Выбрать главу

Мой брат, как я уже говорила, погиб в 1942 году, а Катя прошла всю войну, вернувшись в Москву, поступила в вечерний Полиграфический институт и устроилась корректором в газету «Известия». В этой же квартире жили отчим и мать Гали Сокол, ставшей во втором замужестве Галей Евтушенко. Ее мать, Ида Борисовна, с Катей были кузинами, и Катя, таким образом, приходилась теткой Гале. А поскольку Катя в течение нескольких месяцев все-таки была невестой моего брата, и они жили вместе, то мы как бы все оказывались в родстве, поэтому, не пускаясь в длинные объяснения, мы с Галей называли себя сестрами. Дом этот стал мне родным — столько я видела там добра и теплоты. Если Ида Борисовна из какого-то своего платья перешивала что-то Гале, то на следующий день из другого платья перешивала что-то и мне. Красивые, кстати, были платья.

В последнем, 10-м классе я бросила свою 613-ю школу с ее железной дисциплиной и поступила в школу рабочей молодежи, где учились рядом со мной замечательно талантливые ребята. Школа окончена. А что делать дальше? Мне с детства хотелось быть врачом, возможно, это перешло ко мне от родителей. Но поступить в медицинский нереально: тут же срежусь на экзамене по физике или химии. К тому же надо и как-то зарабатывать — нельзя же сесть на шею Шумяцким, которые еле-еле сводили концы с концами. А пока мне подбрасывала деньги тетя Дина, и я вносила их в общий котел.

И тут опять мне помогает Фадеев. Естественно, я уже не была с ним на «ты», а называла по имени-отчеству, когда мы стали обсуждать мои дела. Фадеев устроил меня работать в Дом литераторов дежурным секретарем. Один день я буду занята с 9 утра до 12 ночи, следующий день свободный. Прекрасно! И я вслед за Катей поступила на вечернее отделение Полиграфического института. Буду работать и учиться… «Давай, давай, Татьяна, главное не тушуйся», — сказал Фадеев, прощаясь со мной.

Работа

В этой главе появятся два главных героя — Анатолий Рыбаков и Евгений Винокуров. Будет здесь действовать и еще один персонаж студент-физик. Ему отведено совсем мало места. Рыбаков появится и исчезнет на двадцать лет. А с Женей Винокуровым спустя какое-то время мы вместе перейдем в следующую главу.

■ Изучите материал ■
A - Ответьте по тексту воспоминаний:
(i) В какую газету Катя устроилась корректором?
(ii) Какую школу автор воспоминаний бросила в последнем, 10-м классе?
(iii) Кем Фадеев устроил автора работать в Дом литераторов?
B - Переведите на английский язык предложение из воспоминаний: «Дом этот стал мне родным — столько я видела там добра и теплоты».
C - Продолжите воспоминания с того места, на котором обрывается их текст.

■ Показанные строки ■
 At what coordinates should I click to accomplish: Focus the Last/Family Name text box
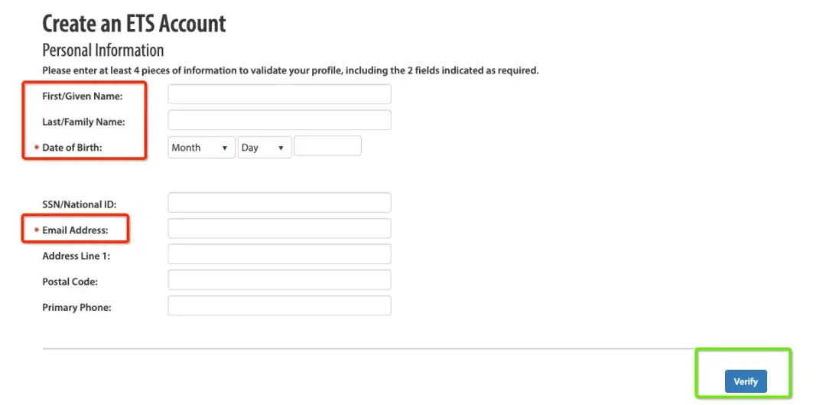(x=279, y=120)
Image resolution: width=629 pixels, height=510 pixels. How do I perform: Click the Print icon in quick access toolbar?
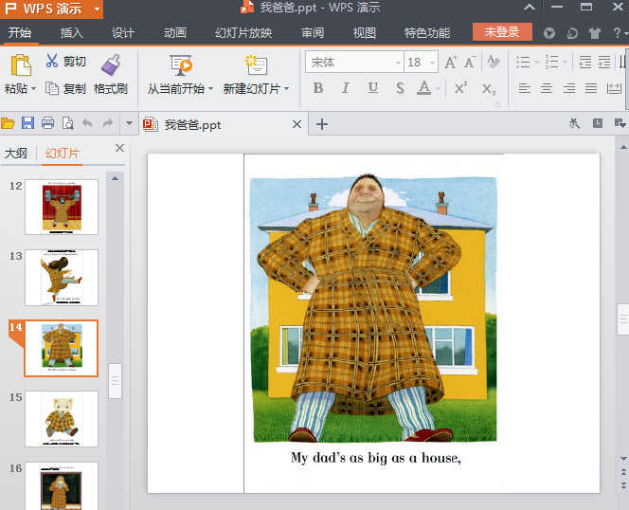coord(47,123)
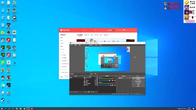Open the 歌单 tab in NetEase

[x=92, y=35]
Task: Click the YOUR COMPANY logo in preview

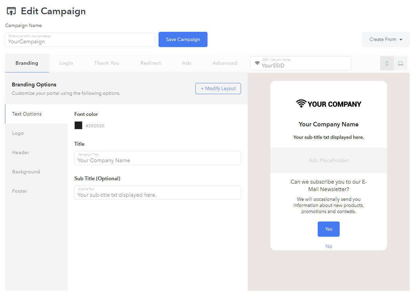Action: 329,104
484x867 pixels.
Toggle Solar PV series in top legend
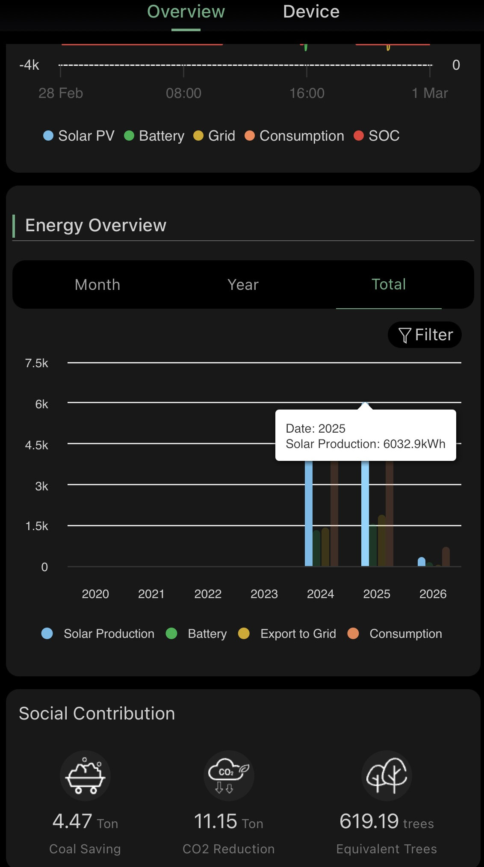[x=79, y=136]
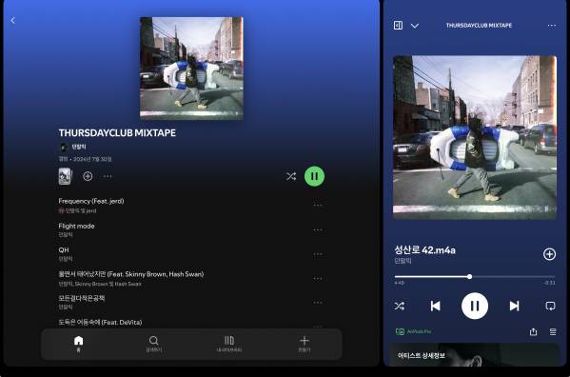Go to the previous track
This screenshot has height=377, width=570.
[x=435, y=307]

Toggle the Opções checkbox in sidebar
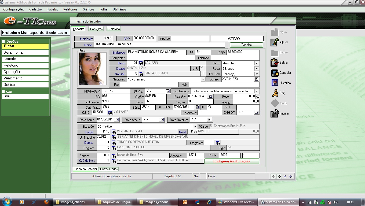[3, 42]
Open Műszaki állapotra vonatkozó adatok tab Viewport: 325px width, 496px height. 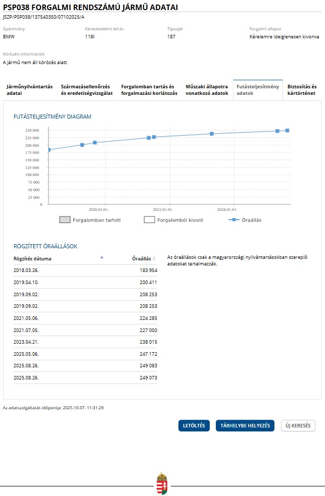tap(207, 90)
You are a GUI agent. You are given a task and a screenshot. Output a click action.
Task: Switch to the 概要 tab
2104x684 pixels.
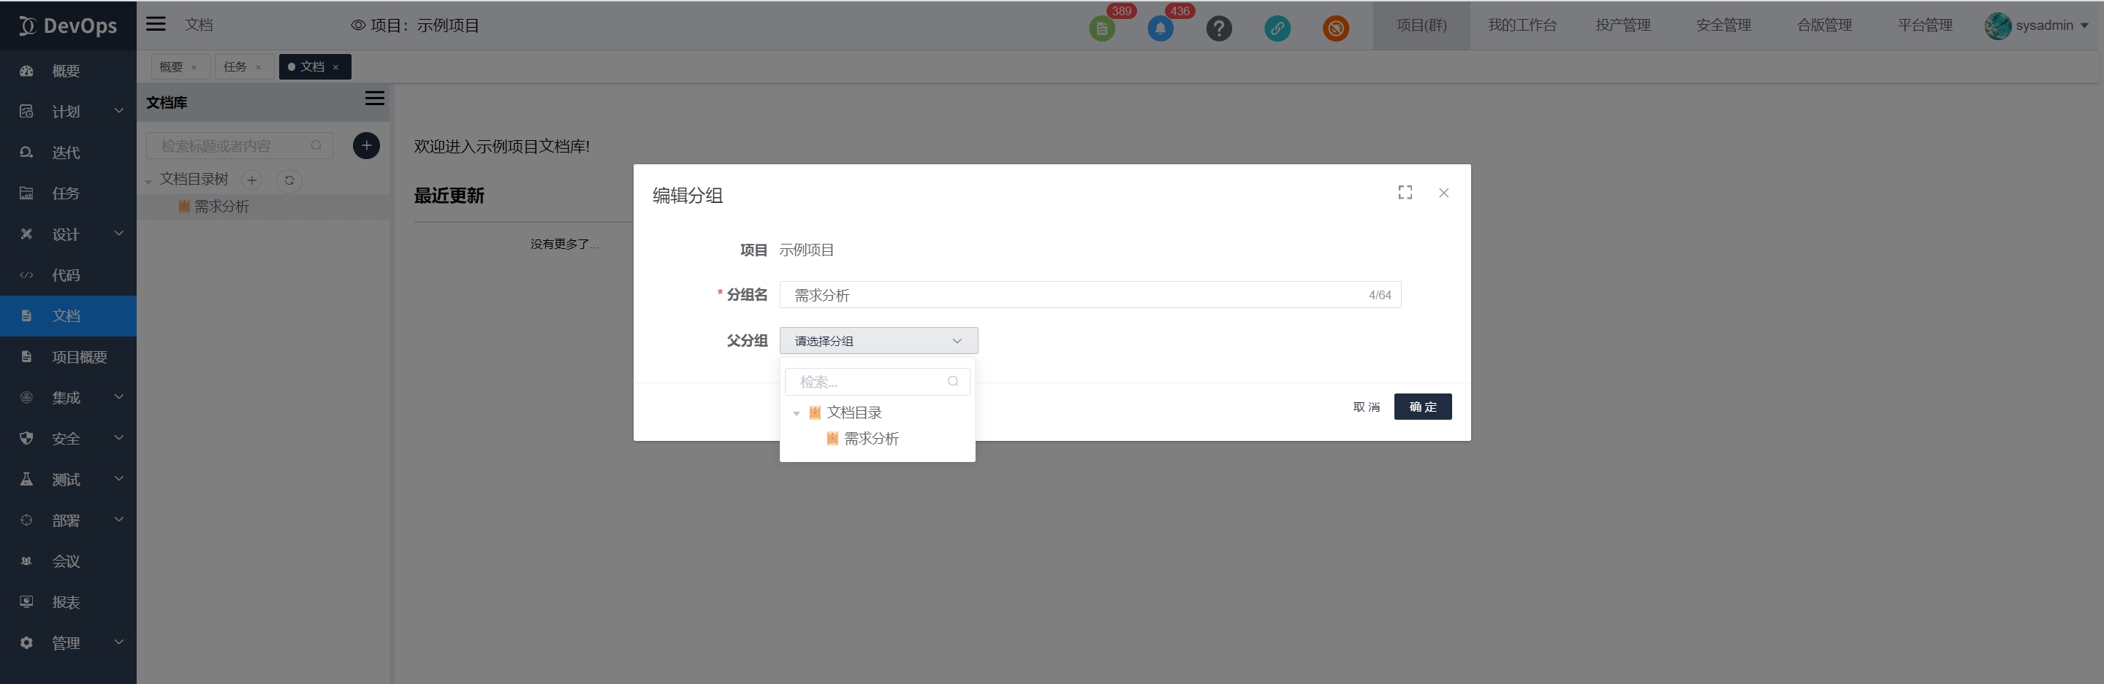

■ Ответы по номерам ■
A -
(i) В газету «Известия».
(ii) 613-ю школу.
(iii) Дежурным секретарем.

B - This house became like home to me — I saw so much kindness and warmth there.

C -
Назавтра я должна явиться к директору Дома литераторов Науму Борисовичу Мирному, и он меня оформит на работу. Плохо сплю ночь, волнуюсь. Щеки становятся пунцовыми, когда подхожу ко входу на Поварской. Стесняюсь. Мирный собирает всех сотрудников и представляет меня. Они меня разглядывают, я сквозь ресницы разглядываю их — всем от сорока до пятидесяти, а мне едва исполнилось девятнадцать. «Получили младенца на руки», — шутит фотограф Пархоменко. Мирный одергивает его недовольным взглядом. Я и не ожидала, что меня встретят так сердечно, подумаешь, невидаль — пришел новый сотрудник, но, возможно, им уже была известна моя биография. Обо всех вспоминаю с самым теплым чувством. Это были милые, интеллигентные, хорошо знающие свое дело люди. Они устраивали вечера, различные встречи со знаменитыми людьми, собрания, заседания секций, не помню ни одного пустого дня, жизнь в Доме кипела в полном смысле слова. Но иногда, когда они проходили мимо и поглядывали в мою сторону, я улавливала в их глазах некоторую тревогу: вокруг меня сразу засуетились молодые, да и не очень молодые литераторы, и они боялись, что это вскружит мне голову и я пущусь во все тяжкие. А они как бы чувствовали ответственность за меня, девочку, по существу.

Но мне никто не мог вскружить голову — у меня был жених, тот самый студент-физик. Белокурый, голубоглазый, с хорошим чувством юмора, ласковый, заботливый: чуть похолодает, тут же укутывал мне шею своим шарфом, у меня действительно было какое-то ветхое пальтецо. Тосты произносил за столом почему-то на датском языке. Но и это мне нравилось, все мне нравилось в нем, и его голос по телефону — был он моей первой любовью. Его мать, художница, работала по трафарету и, как мне казалось, благоволила ко мне. И она завела с ним разговор впрямую — мол, друг мой, ваше дело идет уже к свадьбе, надо бы нам познакомиться с Таниными родителями.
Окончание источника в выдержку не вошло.